Su hijo, el cantor y presidente de la Fundación Atahualpa Yupanqui, Roberto Kolla Chavero, contó una historia reveladora en el Instituto Cervantes de España.
sábado, 20 de enero de 2018 · 10:15

Por Pedro Jorge Solans

Atahualpa Yupanqui está entre los maestros de nuestra lengua en la casa de la hispanidad. Su cofre en La Caja de las Letras del Instituto Cervantes que desde el viernes 19 de enero 2018 guarda su legado, ese patrimonio de la patria grande que va desde los Andes al mar, y que suena a música y pampa argentinas, está cerca de Miguel Hernández, Pablo Neruda, y de tantos otros.

Y no podía ser de otra manera su ingreso. Fue recibido, muy bien recibido, como Dios, nuestro mestizaje y nuestra lengua manda. El pensador que eligió las coplas y el canto para difundir su manera de ver la vida y el mundo, siempre tiene un as en la manga para estas ocasiones.

Su hijo, el cantor y presidente de la Fundación Atahualpa Yupanqui, Roberto Kolla Chavero, contó una historia reveladora, y sutilmente, como debía ser, reclamó por la servilleta que Federico García Lorca regalara a un ignoto y joven Atahualpa en un encuentro casual que tuvieron en Buenos Aires.

La sorpresa fue maravillosa para la Academia y los presentes que abrieron “la alforja de Pandora” que llevan los sabios de tierra adentro de un continente que aún tiene mucho para ofrecer.  

Introducirse en el recuerdo de Atahualpa Yupanqui (1908-1992), es una tarea fascinante e inagotable, y en la caja de seguridad número 1466 de la antigua cámara acorazada del Cervantes sólo quedaron guardados a perpetuidad unos documentos manuscritos de quien fuera Héctor Roberto Chavero. 

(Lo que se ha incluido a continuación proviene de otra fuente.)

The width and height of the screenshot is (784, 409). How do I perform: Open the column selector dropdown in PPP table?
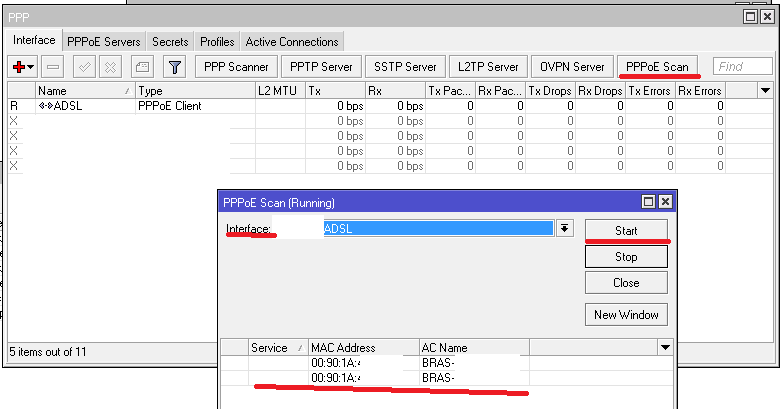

Lo que llevó su hijo El Kolla, son tarjetas postales que don Ata escribía a mano y enviaba a su esposa Antonietta Paule Pepin Fitzpatrick,  (Nenette Pepin) desde aeropuertos en sus múltiples viajes, en aquellos tiempos en que «no había inmediatez y sí esperas y sueños», explicó su hijo y heredero. 

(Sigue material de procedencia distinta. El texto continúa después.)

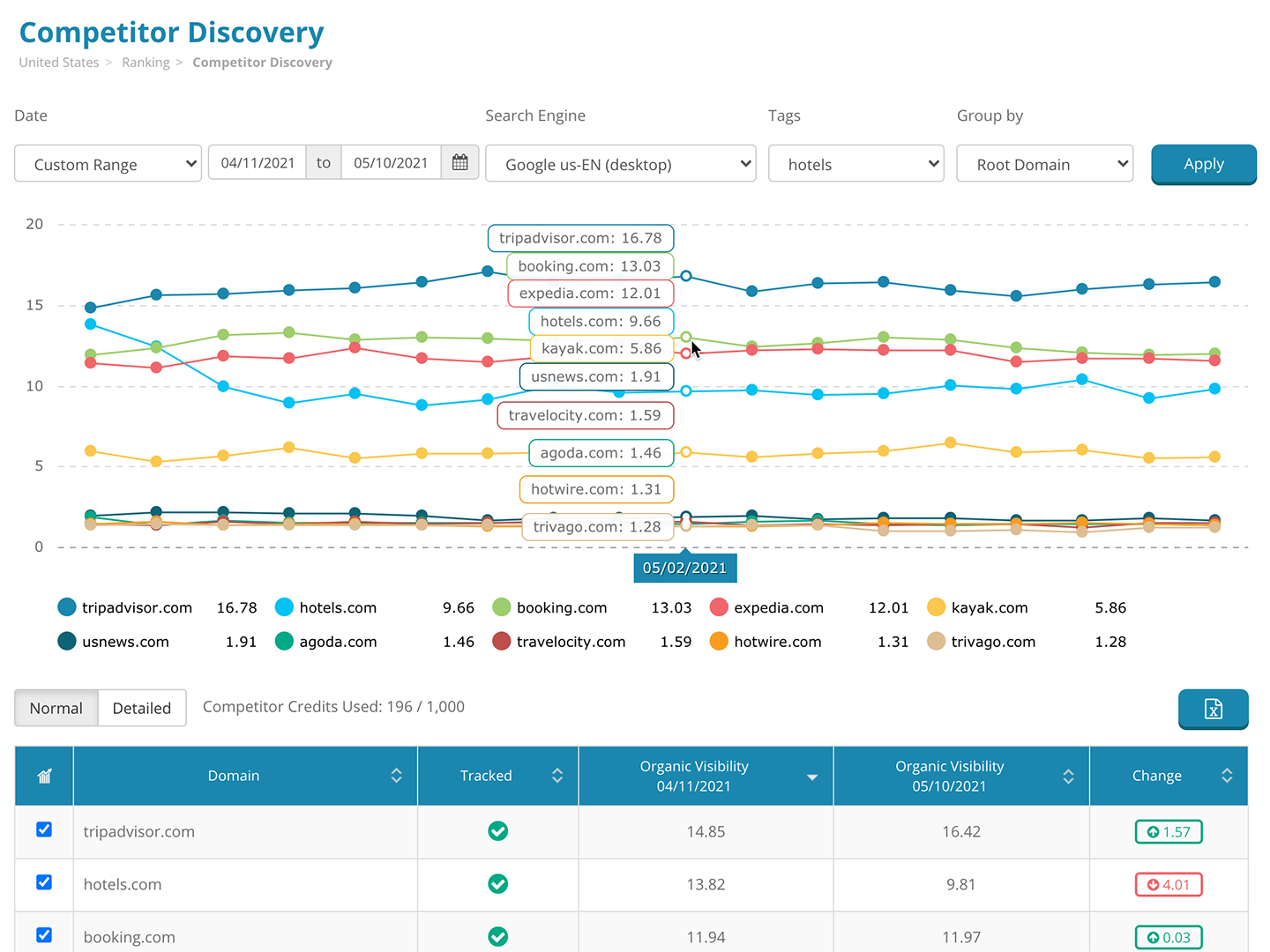
Task: Select the Normal tab
Action: click(x=56, y=708)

El kolla también depositó un mensaje escrito de la Fundación Atahualpa Yupanqui que él preside y que acaba de cumplir 30 años de existencia. Pero faltó la servilleta de Federico García Lorca.

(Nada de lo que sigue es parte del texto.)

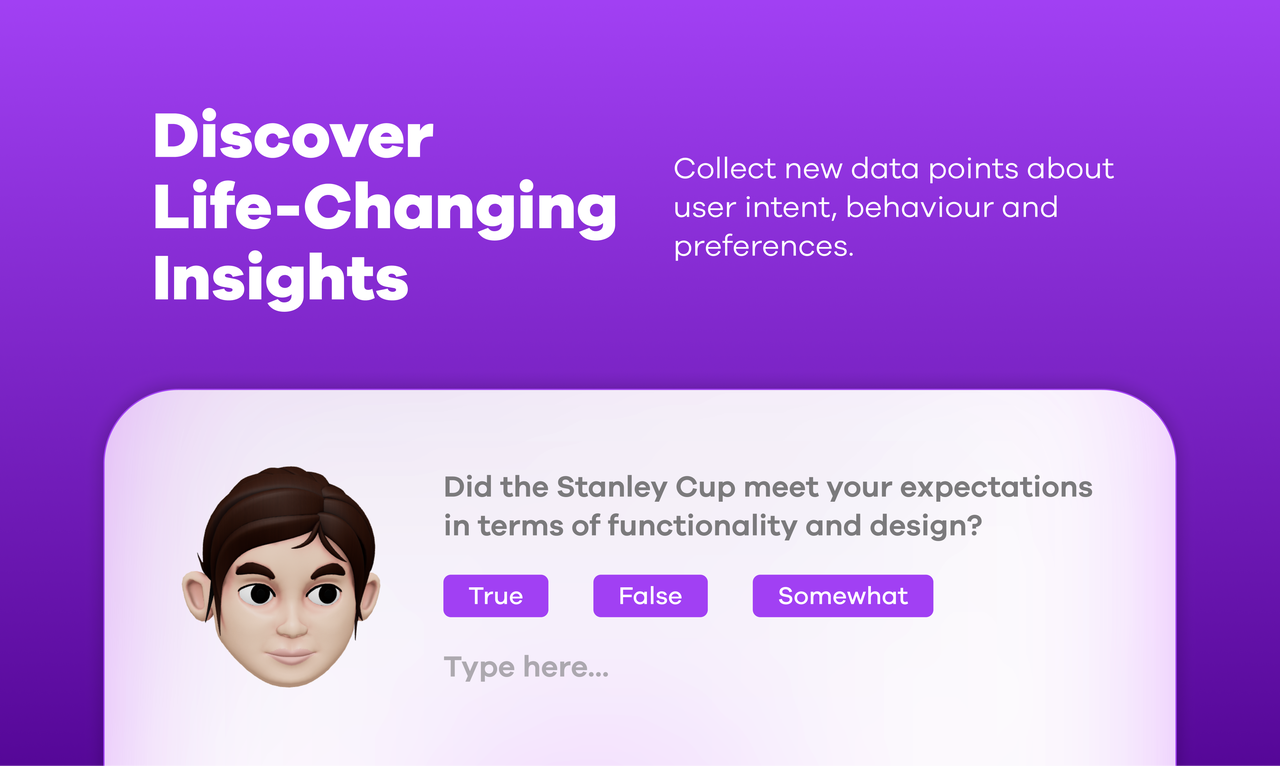
Task: Choose the False answer button
Action: (x=650, y=596)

¿Quién robó la servilleta de García Lorca?

Federico García Lorca nunca estuvo lejos de su España, donde iba llevaba en sus ojos, en su corazón y en sus versos la hispanidad y su canto. Arribó a Buenos Aires en agosto de 1933, donde lo esperaban ansiosos y con los brazos abiertos. La ciudad, ese puerto del Río de la Plata, se puso a sus pies, a tal punto, que su estadía estaba prevista para cuarenta y cinco días, y se extendió a seis meses.

En sus agitados días porteños dejó miles de historias y anécdotas por las calles y avenidas sin importarle otra cosa que sus huellas. La histórica avenida de Mayo fue su casa prácticamente, pero también hay que destacar sus paseos por Palermo, por Plaza Congreso, por San Cristóbal, por San Telmo y extrañamente por Avellaneda.

En una de esas noches de poesía y bohemia, en el tradicional bar 36 billares de avenida de Mayo, compartía una mesa con César Tiempo, Enrique y Raúl González Tuñón, y Oliverio Girondo, cuando vio que desde una mesa que estaba en diagonal había un joven de 25 años que no le sacaba la vista de encima y escuchaba atentamente lo que se decía en esa mesa donde no sólo se discutía sobre poesía.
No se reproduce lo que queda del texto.